コーエン兄弟くらいしか思いつかないだろう題材を、どこまでも馬鹿馬鹿しく描いた映画だった。
シュールでブラックなユーモアセンスは、相変わらずのコーエン節で愉快だった。
ジョージ・クルーニー、ブラッド・ピット、フランシス・マクドーマンド、ジョン・マルコビッチ、ティルダ・スウィントン、とアカデミー賞クラスの俳優をずらりと並べた豪華さは、強く興味深かったし、それぞれの俳優のアクの強い演技は流石だったと思う。
(特にブラッド・ピットの馬鹿野郎ぶりは、「ベンジャミン・バトン」を観た後だっただけに、殊更強烈だった)
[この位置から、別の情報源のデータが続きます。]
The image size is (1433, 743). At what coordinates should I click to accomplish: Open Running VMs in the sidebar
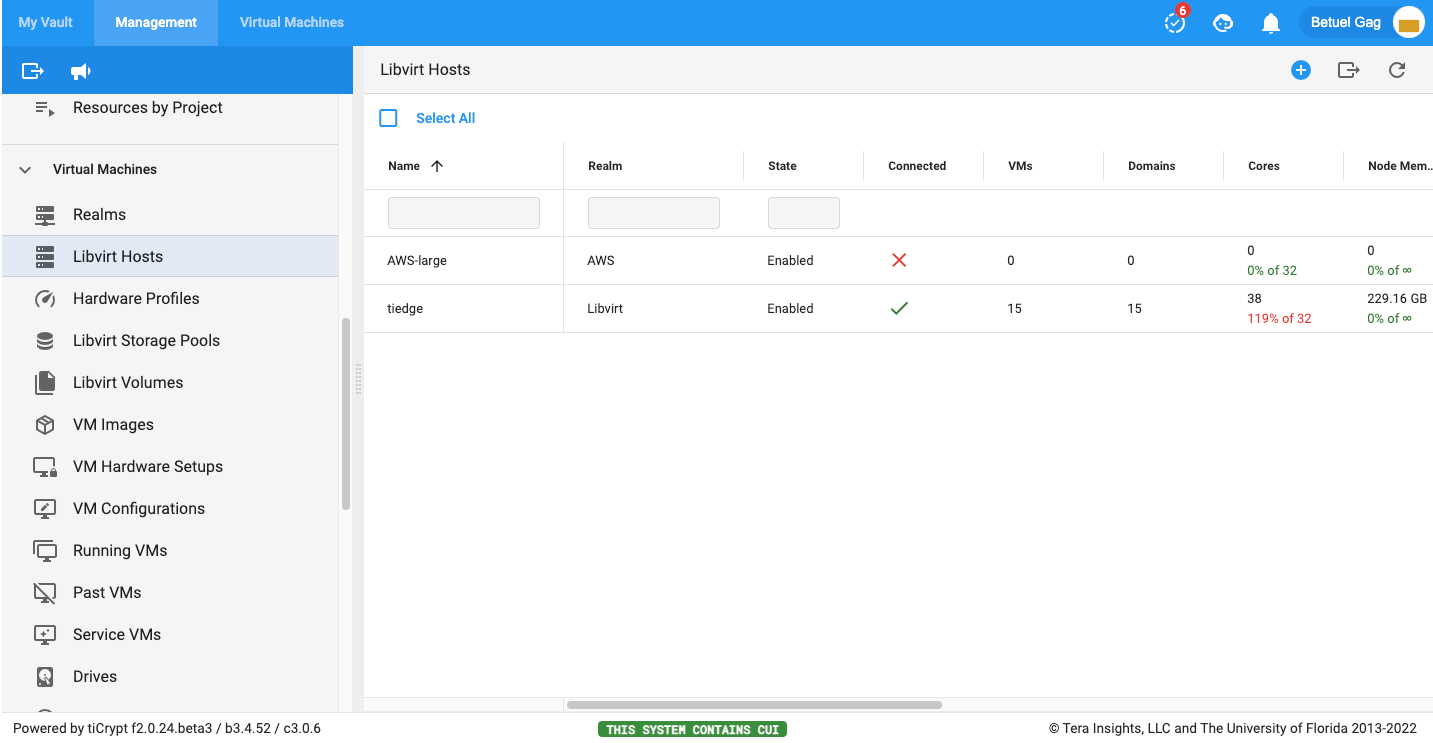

しかし、そういう利点に相反して、映画としての魅力をあまり感じることができない。
馬鹿馬鹿しさの中にしっかりと“巧さ”のあるストーリーだけれど、面白くない。
その原因の一つとして、豪華な俳優を揃えたはいいが、それぞれの直接的な絡みが希薄であることがあげられると思う。
同シーンに存在はしているけど、台詞の掛け合いがあまりないので、巧い俳優それぞれが「独り相撲」をしている格好になっている。
結果として一番面白かったシーンは、スター俳優の登場しない、CIAの管理職同士のやり取りであった……。
キャスティングの段階で力を注ぎ過ぎてしまい、肝心の映画づくり自体に軽薄な印象を、観客に与えてしまったことは、残念。